Чертов Владимир Воронов, новую книжку которого она приобрела на развале, спутал ей все карты. Воронов был любимым писателем Натальи и с периодичностью раз в три-четыре месяца выстреливал новым детективом. Воронова Наталья открыла для себя случайно, чуть больше года назад, когда последний раз ездила домой, в Днепропетровск. Уже на вокзале она купила несколько книжонок в аляповатых обложках сомнительного качества. Авторы подозрительно походили друг на друга кондовыми русскими фамилиями и все как один страдали литературным слабоумием. Самыми распространенными словами в этом тоскливом чтиве были: мошонка, ментовка и «Макаров». А самым распространенным объяснением в любви считалось «возьми его в руки, детка…». Но Воронов… Воронов не был похож ни на кого. Он представлялся Наталье неряшливым барменом, виртуозно взбивающим коктейли из страстей, убийств и возмездия. Все его жертвы иронично подмигивали читателю мертвым левым глазом, кровь попахивала хорошим французским вином. А убийцы, перед тем как положить голову на плаху, выдавали несколько остроумных сентенций в стиле Ларошфуко.

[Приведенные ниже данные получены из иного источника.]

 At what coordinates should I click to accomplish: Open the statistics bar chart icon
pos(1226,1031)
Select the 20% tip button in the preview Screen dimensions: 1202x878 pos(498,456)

…Последний шедевр Воронова назывался «Смерть по-научному».

Отдав последнюю тридцатку за книгу, Наталья спустилась в метро и, уже стоя на эскалаторе, принялась за чтение. Ну, конечно, Воронов не изменил себе: с первой же страницы на Наталью дохнул перегаром от апельсинового сока его постоянный герой — доморощенный сыщик-любитель Кривуля. Кривуля преподавал алгебру и начала анализа и все преступления раскрывал, не выходя из комнаты.